The closure of $\mathbb{Z\times Z\times R}$ in Homeo$(\mathbb R^2)$ is the group of translations of $\mathbb R^2$ This question is related to this question but not the same -
Let $\mathbb{Z\times Z\times R}$ act on $\mathbb R^2$ by $$(m,n,r)\cdot(x,y)=(x+m+r,y+n+r\sqrt{2})$$ I need to prove the following -
If Homeo$(\mathbb R^2)$ is given the compact open topology then the closure of $\mathbb{Z\times Z\times R}$ in Homeo$(\mathbb R^2)$ is the group of all translations of $\mathbb R^2$
My attempt -
Let $f$ be in the closure of $\mathbb{Z\times Z\times R}$. Then there exist a net of points $(f_\alpha)\in\mathbb{Z\times Z\times R}$ (defined by $f_\alpha(x,y)=(x+n_\alpha+r_\alpha,y+m_\alpha+r_\alpha\sqrt{2})$ for some $m_\alpha,n_\alpha\in\mathbb Z$ and $r_\alpha\in\mathbb R$) such that $f_\alpha\longrightarrow f$. So for any $(x,y)\in\mathbb R^2$ we have 
$$f_\alpha(x,y)\longrightarrow f(x,y)$$ $$\Rightarrow(x+n_\alpha+r_\alpha,y+m_\alpha+r_\alpha\sqrt{2})\longrightarrow f(x,y)$$ $$\Rightarrow (n_\alpha+r_\alpha,m_\alpha+r_\alpha\sqrt{2})\longrightarrow f(x,y)-(x,y):=(x_0,y_0)$$
Thus $(n_\alpha+r_\alpha,m_\alpha+r_\alpha\sqrt{2})\longrightarrow (x_0,y_0)$ and by Hausdorffness of $\mathbb R^2$ $(x_0,y_0)$ is independent of the choice of $(x,y)$. So$f$ is given as the translation by $(x_0,y_0)$.

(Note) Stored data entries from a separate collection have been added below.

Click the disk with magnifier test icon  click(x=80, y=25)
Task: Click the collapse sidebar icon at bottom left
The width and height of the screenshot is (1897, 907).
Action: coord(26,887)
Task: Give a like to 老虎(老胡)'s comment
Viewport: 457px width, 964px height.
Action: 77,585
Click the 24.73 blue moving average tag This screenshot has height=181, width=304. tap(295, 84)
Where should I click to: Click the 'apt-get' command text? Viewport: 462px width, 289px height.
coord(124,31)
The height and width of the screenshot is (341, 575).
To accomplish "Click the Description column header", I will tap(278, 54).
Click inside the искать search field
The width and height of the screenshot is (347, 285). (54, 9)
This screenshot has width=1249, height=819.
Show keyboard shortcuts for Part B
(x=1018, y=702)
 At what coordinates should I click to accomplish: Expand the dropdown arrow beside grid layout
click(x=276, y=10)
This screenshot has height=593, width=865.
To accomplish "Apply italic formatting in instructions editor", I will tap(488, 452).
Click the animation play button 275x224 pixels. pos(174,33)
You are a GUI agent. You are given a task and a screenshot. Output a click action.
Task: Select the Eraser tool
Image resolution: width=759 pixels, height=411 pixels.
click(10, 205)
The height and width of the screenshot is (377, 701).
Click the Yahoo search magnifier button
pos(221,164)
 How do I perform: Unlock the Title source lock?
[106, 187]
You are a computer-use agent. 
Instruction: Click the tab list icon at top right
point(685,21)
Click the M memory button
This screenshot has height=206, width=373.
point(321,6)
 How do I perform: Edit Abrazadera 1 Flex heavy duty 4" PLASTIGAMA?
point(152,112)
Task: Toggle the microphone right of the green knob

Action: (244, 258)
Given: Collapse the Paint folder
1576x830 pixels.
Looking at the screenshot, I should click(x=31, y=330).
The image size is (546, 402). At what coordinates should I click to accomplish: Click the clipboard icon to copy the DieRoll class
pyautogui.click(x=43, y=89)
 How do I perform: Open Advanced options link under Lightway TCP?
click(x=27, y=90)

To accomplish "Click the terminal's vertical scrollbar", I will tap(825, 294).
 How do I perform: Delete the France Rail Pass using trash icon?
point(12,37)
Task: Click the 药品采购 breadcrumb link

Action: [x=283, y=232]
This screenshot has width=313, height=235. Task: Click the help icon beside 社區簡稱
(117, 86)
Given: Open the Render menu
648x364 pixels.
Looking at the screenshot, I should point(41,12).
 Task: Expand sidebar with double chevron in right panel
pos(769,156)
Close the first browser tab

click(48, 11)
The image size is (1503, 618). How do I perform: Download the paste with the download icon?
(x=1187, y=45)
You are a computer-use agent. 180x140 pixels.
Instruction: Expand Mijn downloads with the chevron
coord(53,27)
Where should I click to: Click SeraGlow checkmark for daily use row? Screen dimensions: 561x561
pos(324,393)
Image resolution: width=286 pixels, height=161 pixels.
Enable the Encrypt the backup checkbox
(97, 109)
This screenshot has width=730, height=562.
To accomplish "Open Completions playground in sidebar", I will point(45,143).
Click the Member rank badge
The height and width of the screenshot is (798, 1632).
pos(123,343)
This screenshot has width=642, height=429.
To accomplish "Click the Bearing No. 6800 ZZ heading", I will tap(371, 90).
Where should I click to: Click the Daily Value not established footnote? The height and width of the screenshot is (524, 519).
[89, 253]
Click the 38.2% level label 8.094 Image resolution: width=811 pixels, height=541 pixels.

This shows the closure of $\mathbb{Z\times Z\times R}$ is contained in the group of translation of $\mathbb R^2$
Can some one help me with the other way?
If $f$ is given by $f(x,y)=(x+x_0,y+y_0)$ then I need to find a net of points in $\mathbb{Z\times Z\times R}$ converging to $f$. I tried splitting $x_0$ and $y_0$ into integer and fractional part but I'm not sure how to go from there. Suggestions will be appreciated.
Thank you.
 A: Let $T_{v,u}(x,y)=T(x+v,x+u)$ be the translation by $(v,u)$. We want to show that it is in the closure of your family of maps.
Since your group of maps already contains all translation with integer coefficients, we may assume that $v,u \in \mathbb{R}/\mathbb{Z}$. Now choose $r=v+k$ where $k$ is an integer, so that $r\equiv _\mathbb{Z} v$. Thus, modulo $\mathbb{Z}$ your group of actions contains a translation by $(v,v\sqrt{2}+k\sqrt{2})$ for every integer $k$. Check for yourself that the set $\{k\sqrt{2} \mid k\in \mathbb{Z} \}$ is dense in $[0,1]$ modulo $\mathbb{Z}$ so you can come close as you want to $u$. 
Going back to translations in $\mathbb{R}^2$ you get that your group of translations contain the translation by $(v,u+\epsilon)$ where $\epsilon$ can be as small as you want. This sequence of translation will converge (even uniformly) to the translation by $(v,u)$.
In a little bit more geometric way, the action of $\mathbb{R}$ on the torus $\mathbb{R}^2/\mathbb{Z}^2$ sending $(x,y)$ to $(x+r,x+r\sqrt{2})$ has a dense orbit.

EDIT: To show that $\{ \sqrt{2}k \mid k \in \mathbb{Z} \}$, we first prove that for every $n$ there is some $k_n$ such that $\sqrt{2}k_n$ mod $\mathbb{Z}$ is in $(0,\frac {1}{n})$. Once you have such a $k_n$ you get that consecutive points of the form $\sqrt{2}k_n m$ for $m\in\mathbb{Z}$ have distance less than $\frac{1}{n}$. As this is true for every $n$, you can get as close as you want to any point on the unit circle (or equivalently, in $[0,1]$).
Now fix $n$ and consider $k\sqrt{2}$ for $k=0,...,n$. Since $\sqrt{2}$ is not rational, any two such points are distinct modulo $\mathbb{Z}$. Thus, divided the unit circle to n segments of the same length, by the pigeonhole principle, some of these segments contain two points $k_1\sqrt{2},k_2\sqrt{2}$ and your required $k_n$ will be their difference.